(Your objective):
Can you copy, word for word, the part of the newsgroup post on a generics compiler warning from "comp.lang.java.programmer" to "news:4450f1ab$0$578$79720d31@newsreader.inode.at..."?

(Extract provided):
• • • • •

Re: Generics compiler warning

From:

"Oliver Wong" <owong@castortech.com>

Newsgroups:

comp.lang.java.programmer

Date:

Thu, 27 Apr 2006 17:15:51 GMT

Message-ID:

<b%64g.840$nq3.675@clgrps12>

"Christian Pontesegger" <christian.pontesegger@web.de> wrote in message
news:4450f1ab$0$578$79720d31@newsreader.inode.at...

Hi,

I was trying to create a generic compare method for objects of different
type. If both objects are of the same type and implement Comparable then
use the compareTo method. Else use their toString method and compare their
results.

My code looks like this:

private int compare(Object o1, Object o2) {
  if (o1 == null)
    return -1;
  if (o2 == null)
    return 11;

  if ((o1.getClass().equals(o2.getClass())) && (o1 instanceof
       Comparable))
            return ((Comparable) o1).compareTo((Comparable) o2);

  // compare anything else converted to string
  return o1.toString().compareTo(o2.toString());
}

It works as expected, but I get this annoying compiler warning

"Type safety: The method compareTo(Object) belongs to the raw type
Comparable. References to generic type Comparable<T> should be
parameterized"

How should I code my method in a clean way?

    Perhaps you could use method overloading, one for where the two
arguments implement Comparable, and one for where only one, or none of them,
implement Comparable.

• • • • •

(Information shown):
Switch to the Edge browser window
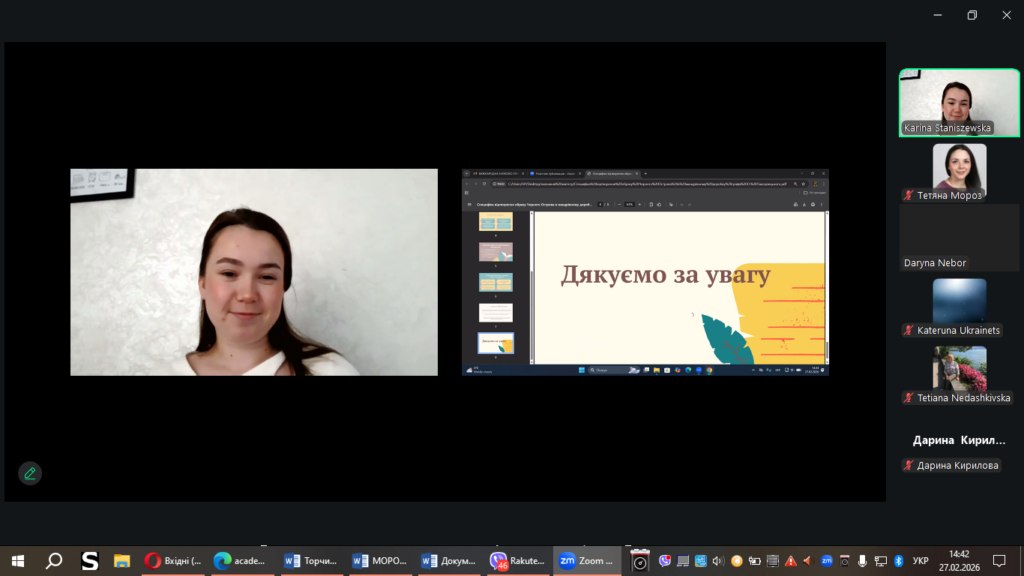Viewport: 1024px width, 576px height. tap(241, 561)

• • • • •

(Exercise output):
comp.lang.java.programmer

Date:

Thu, 27 Apr 2006 17:15:51 GMT

Message-ID:

<b%64g.840$nq3.675@clgrps12>

"Christian Pontesegger" <christian.pontesegger@web.de> wrote in message
news:4450f1ab$0$578$79720d31@newsreader.inode.at...